Halim and his wife Saira took the argument forward and expressed concern at the attempts to link languages like Persian and Urdu with Muslims although historical facts told a different story.

“Languages are beyond religion…. Languages predate religion,” said Halim, a medical practitioner, who presented a paper at the seminar.Sardar Manpreet Singh of Sant Kutiya Gurdwara echoed Halim.

“One language cannot be of one religion; it’s for all,” said the Calcuttan, while explaining how Sikh families have for generations been cherishing the Persian poetry of Amir Khusrau, Sufi singer, poet and scholar.

Halim said: “My late father Hashim Abdul Halim (former Speaker of the Bengal Assembly) had toyed with the idea of a seminar on this subject as the Sikhs have contributed greatly to the Persian language. We did a lot of research at the society and finally put this seminar together.”

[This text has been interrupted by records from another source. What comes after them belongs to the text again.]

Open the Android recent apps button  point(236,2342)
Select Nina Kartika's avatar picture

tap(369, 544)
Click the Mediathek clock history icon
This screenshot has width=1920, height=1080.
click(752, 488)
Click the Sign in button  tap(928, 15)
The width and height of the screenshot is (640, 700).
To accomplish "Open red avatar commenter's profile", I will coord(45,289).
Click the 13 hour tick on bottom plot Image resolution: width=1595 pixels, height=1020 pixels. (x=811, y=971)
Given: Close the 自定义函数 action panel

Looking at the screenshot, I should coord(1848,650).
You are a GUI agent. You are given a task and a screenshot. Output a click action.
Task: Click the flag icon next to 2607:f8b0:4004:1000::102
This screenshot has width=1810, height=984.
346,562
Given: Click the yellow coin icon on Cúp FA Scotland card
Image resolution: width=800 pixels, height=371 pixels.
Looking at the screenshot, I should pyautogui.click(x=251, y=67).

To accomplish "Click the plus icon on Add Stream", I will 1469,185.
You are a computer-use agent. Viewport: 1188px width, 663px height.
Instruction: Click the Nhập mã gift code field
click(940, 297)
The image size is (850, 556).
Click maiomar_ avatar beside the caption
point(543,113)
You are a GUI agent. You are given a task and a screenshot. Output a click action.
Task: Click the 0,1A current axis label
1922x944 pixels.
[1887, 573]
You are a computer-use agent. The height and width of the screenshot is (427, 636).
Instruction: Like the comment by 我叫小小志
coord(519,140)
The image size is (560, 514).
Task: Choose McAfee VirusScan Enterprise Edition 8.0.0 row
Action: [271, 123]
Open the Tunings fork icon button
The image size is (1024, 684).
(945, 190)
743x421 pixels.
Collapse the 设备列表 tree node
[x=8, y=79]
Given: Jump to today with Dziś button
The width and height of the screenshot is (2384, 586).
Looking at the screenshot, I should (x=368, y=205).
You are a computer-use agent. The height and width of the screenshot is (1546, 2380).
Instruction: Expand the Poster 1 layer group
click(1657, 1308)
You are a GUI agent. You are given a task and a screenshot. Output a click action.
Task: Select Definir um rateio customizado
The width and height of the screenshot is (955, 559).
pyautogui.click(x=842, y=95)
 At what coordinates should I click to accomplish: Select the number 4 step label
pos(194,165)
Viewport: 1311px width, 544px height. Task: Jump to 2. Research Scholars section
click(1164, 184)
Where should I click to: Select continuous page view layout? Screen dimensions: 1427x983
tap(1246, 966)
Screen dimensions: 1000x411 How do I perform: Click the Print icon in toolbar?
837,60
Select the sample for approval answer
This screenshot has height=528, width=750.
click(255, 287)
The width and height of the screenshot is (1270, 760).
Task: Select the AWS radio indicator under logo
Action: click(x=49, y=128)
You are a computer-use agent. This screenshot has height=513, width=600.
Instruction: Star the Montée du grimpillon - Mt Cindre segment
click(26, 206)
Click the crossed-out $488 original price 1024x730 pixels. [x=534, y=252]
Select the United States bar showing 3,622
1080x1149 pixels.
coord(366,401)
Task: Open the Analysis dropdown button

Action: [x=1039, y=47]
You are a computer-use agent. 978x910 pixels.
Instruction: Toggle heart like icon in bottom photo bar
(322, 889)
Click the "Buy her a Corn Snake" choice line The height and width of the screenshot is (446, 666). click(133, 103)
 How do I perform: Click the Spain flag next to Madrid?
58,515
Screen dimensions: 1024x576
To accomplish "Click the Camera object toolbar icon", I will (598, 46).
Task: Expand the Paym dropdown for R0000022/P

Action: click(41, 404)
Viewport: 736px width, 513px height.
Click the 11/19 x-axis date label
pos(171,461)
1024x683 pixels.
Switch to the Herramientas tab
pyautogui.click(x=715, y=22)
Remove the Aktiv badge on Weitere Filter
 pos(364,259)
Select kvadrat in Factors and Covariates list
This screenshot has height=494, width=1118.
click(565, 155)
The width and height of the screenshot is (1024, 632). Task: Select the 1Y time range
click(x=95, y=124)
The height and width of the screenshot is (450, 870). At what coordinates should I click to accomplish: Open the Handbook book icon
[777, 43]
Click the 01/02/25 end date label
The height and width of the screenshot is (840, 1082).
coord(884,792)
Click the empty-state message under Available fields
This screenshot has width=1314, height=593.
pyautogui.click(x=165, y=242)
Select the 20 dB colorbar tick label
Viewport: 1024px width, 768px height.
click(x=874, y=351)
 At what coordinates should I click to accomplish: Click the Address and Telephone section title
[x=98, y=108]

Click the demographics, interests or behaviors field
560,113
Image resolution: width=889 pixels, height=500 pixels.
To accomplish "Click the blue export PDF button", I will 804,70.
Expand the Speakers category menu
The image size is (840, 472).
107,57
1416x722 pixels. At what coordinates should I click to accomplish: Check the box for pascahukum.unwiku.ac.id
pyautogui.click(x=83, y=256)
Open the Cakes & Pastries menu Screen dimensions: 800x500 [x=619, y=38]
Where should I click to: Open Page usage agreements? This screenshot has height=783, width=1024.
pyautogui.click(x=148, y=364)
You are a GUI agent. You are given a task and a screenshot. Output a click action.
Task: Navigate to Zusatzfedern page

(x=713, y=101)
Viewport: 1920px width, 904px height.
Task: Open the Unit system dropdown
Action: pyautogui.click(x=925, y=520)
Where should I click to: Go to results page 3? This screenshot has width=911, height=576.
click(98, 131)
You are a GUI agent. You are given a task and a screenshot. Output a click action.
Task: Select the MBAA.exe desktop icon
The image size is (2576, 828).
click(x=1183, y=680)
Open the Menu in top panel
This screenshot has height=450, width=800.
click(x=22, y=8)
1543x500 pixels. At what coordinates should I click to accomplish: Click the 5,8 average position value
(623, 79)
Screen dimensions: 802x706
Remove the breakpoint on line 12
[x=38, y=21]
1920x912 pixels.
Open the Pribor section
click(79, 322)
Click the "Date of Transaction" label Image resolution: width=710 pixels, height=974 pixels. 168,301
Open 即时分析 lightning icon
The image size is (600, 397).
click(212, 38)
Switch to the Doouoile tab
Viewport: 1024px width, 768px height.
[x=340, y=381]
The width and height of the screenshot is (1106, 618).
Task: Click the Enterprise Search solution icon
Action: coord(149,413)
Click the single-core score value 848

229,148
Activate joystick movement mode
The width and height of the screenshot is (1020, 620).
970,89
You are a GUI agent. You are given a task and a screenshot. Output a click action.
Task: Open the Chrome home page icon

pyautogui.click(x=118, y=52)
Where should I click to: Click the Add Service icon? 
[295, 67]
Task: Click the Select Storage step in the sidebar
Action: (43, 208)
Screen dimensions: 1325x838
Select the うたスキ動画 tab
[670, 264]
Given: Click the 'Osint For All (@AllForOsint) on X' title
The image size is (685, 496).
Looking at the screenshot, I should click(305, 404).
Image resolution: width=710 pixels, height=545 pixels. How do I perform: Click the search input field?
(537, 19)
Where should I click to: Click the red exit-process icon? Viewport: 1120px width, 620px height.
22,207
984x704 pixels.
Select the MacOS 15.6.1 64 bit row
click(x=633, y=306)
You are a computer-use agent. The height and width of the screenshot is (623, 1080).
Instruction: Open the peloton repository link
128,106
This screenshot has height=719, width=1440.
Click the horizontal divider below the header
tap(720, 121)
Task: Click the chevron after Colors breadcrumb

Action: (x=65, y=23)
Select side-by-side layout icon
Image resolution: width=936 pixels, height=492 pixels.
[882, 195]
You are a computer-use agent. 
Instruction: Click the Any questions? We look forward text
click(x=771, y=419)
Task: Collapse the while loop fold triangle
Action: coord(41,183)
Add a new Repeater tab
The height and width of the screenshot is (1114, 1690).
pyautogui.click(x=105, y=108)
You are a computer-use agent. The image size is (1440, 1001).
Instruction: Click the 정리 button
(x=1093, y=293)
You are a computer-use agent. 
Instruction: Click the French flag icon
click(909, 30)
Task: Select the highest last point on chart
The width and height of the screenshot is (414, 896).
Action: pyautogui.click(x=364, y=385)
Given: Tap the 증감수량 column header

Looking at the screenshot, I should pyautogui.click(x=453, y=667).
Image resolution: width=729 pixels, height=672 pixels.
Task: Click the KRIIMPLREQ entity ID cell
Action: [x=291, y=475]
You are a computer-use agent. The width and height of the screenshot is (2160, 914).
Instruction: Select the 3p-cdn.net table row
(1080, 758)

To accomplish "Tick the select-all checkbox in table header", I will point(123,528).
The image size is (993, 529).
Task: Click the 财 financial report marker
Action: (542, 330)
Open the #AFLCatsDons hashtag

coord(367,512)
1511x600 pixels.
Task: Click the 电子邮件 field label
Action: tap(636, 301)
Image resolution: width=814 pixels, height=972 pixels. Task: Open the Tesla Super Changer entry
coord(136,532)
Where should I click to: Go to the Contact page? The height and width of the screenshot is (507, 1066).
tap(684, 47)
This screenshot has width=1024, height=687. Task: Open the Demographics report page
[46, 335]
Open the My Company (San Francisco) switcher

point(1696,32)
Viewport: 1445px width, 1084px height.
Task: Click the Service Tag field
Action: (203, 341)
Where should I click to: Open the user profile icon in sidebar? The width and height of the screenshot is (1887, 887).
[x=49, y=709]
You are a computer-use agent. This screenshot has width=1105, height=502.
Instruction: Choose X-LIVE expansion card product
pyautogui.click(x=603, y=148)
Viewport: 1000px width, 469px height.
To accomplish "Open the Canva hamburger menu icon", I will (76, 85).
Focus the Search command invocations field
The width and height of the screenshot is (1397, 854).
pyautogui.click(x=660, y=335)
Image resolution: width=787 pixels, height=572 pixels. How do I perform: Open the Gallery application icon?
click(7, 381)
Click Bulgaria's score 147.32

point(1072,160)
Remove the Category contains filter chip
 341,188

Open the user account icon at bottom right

Although the Sikh-Mughal conflict of medieval times has assumed importance in current Indian politics, with the saffron camp referring to it in election campaigns, Halim and several other speakers reminded the audience that religion had very little to do with that conflict.

“They were due to political or economic reasons…. One also needs to remember historical facts, like how Sher Mohammad Khan, the Nawab of Malerkotla, who was a supporter of Aurangzeb, had opposed the cruelty meted out to the sons of Guru Gobind Singh,” Halim said.

Rasheed, who teaches Persian, regretted the decline in student interest in the language and the Centre’s apathy to the subject.

“If we don’t pursue this language, we will have to depend on secondary sources to understand the history of this period and there are dangers in such interpretations,” she said, alluding to the calls to erase the Mughal era from school textbooks.

Ehsanollah, who works with the Iranian embassy in Delhi, stressed the importance of the Persian language to understanding India’s centuries-old relationship with Iran, one of New Delhi’s all-weather friends in the Persian Gulf.